* [Required action]: Which of the lines below mention the word "will"? Pull each one out.

[Opening Exercise inputs section]

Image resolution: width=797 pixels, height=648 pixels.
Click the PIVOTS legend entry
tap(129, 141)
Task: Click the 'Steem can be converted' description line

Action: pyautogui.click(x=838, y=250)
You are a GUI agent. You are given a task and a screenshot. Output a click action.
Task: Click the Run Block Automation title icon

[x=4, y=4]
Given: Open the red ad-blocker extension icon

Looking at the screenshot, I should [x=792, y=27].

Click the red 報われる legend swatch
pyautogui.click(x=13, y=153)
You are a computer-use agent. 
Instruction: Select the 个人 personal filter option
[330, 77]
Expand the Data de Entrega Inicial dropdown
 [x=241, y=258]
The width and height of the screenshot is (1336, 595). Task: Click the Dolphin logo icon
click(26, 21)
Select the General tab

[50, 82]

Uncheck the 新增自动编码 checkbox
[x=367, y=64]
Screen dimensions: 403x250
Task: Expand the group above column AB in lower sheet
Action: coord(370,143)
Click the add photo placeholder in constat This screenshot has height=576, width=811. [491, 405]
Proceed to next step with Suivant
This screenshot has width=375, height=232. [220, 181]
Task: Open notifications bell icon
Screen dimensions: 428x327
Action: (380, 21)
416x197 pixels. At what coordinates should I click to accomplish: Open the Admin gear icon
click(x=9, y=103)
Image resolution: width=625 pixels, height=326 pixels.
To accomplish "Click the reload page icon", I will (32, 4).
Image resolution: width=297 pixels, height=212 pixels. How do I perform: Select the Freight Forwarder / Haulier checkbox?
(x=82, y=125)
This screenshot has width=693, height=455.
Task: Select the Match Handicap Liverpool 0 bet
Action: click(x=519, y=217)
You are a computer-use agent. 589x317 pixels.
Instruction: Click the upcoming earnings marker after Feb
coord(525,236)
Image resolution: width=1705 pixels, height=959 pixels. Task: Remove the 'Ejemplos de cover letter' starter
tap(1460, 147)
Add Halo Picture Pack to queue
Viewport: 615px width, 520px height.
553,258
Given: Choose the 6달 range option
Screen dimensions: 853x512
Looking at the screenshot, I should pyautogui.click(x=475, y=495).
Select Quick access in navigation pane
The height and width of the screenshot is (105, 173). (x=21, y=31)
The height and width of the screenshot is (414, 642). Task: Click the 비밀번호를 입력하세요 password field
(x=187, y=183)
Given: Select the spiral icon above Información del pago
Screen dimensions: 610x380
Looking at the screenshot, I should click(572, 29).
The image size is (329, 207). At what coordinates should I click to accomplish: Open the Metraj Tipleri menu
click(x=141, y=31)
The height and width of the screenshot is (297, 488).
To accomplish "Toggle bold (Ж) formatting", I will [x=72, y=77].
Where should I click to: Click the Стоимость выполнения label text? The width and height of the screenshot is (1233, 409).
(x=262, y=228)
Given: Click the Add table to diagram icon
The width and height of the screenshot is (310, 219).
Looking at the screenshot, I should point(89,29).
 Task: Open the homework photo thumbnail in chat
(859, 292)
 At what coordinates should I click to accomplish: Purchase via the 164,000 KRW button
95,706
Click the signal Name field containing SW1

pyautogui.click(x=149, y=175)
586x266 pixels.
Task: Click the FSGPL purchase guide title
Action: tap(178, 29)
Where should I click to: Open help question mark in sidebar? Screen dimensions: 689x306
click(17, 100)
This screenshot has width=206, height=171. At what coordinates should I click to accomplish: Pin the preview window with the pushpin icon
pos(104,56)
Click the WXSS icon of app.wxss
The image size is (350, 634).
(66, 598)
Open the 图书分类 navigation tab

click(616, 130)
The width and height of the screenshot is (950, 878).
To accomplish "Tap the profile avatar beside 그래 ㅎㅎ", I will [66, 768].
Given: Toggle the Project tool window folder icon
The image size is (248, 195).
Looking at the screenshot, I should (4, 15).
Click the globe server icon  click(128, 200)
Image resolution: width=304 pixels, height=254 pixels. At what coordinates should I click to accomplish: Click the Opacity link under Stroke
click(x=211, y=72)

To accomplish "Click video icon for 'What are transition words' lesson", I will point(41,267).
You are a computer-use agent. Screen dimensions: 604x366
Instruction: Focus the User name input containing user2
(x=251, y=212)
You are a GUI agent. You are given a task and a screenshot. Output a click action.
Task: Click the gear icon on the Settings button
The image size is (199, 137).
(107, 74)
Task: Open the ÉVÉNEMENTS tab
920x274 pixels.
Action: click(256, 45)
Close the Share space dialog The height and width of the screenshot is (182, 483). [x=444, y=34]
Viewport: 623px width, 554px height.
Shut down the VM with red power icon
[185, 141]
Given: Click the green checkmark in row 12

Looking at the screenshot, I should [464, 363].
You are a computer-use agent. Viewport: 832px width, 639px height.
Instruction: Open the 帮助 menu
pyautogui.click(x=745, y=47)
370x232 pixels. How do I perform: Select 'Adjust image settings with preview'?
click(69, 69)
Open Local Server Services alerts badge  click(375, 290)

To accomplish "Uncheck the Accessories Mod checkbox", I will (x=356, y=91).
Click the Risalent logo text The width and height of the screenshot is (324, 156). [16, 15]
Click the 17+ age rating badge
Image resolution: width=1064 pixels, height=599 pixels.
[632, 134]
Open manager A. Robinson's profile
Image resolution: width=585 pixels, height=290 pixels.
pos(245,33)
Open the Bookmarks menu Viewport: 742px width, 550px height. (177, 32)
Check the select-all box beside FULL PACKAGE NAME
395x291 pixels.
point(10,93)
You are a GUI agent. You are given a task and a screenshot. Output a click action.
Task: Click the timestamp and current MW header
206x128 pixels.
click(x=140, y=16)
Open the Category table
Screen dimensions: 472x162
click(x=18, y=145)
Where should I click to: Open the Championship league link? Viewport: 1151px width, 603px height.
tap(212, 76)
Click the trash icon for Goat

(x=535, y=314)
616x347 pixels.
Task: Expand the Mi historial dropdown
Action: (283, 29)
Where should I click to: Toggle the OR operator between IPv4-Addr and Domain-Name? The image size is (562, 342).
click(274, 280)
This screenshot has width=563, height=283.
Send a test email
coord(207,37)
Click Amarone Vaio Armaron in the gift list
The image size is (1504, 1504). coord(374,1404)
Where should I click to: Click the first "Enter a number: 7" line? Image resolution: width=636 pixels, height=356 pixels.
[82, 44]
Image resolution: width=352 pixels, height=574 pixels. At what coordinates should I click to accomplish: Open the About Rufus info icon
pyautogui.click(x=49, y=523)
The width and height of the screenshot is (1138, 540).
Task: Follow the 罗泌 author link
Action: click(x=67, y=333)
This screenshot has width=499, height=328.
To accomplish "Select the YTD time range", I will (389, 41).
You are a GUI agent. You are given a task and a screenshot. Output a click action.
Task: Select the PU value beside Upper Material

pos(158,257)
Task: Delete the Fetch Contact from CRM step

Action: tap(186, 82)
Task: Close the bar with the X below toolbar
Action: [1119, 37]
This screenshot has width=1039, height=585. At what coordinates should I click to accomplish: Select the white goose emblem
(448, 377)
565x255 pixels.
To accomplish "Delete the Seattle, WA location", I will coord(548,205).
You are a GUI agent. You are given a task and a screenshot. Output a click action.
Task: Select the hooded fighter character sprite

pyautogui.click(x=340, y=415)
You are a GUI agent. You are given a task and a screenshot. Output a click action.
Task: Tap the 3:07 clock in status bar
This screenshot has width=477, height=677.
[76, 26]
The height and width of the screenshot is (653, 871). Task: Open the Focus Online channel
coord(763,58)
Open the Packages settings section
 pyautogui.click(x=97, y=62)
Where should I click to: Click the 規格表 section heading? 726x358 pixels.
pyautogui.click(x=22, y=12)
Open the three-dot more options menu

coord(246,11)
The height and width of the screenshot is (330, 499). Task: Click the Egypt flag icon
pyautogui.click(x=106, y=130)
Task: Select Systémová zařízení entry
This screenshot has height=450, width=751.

[Closing Exercise inputs section]

* [Your response]:
To accomplish "Click the reload page icon", I will (32, 4).
To accomplish "Toggle bold (Ж) formatting", I will [x=72, y=77].
To accomplish "Tap the profile avatar beside 그래 ㅎㅎ", I will [66, 768].
To accomplish "Click video icon for 'What are transition words' lesson", I will point(41,267).
To accomplish "Uncheck the Accessories Mod checkbox", I will (x=356, y=91).
To accomplish "Select the YTD time range", I will (389, 41).
To accomplish "Delete the Seattle, WA location", I will coord(548,205).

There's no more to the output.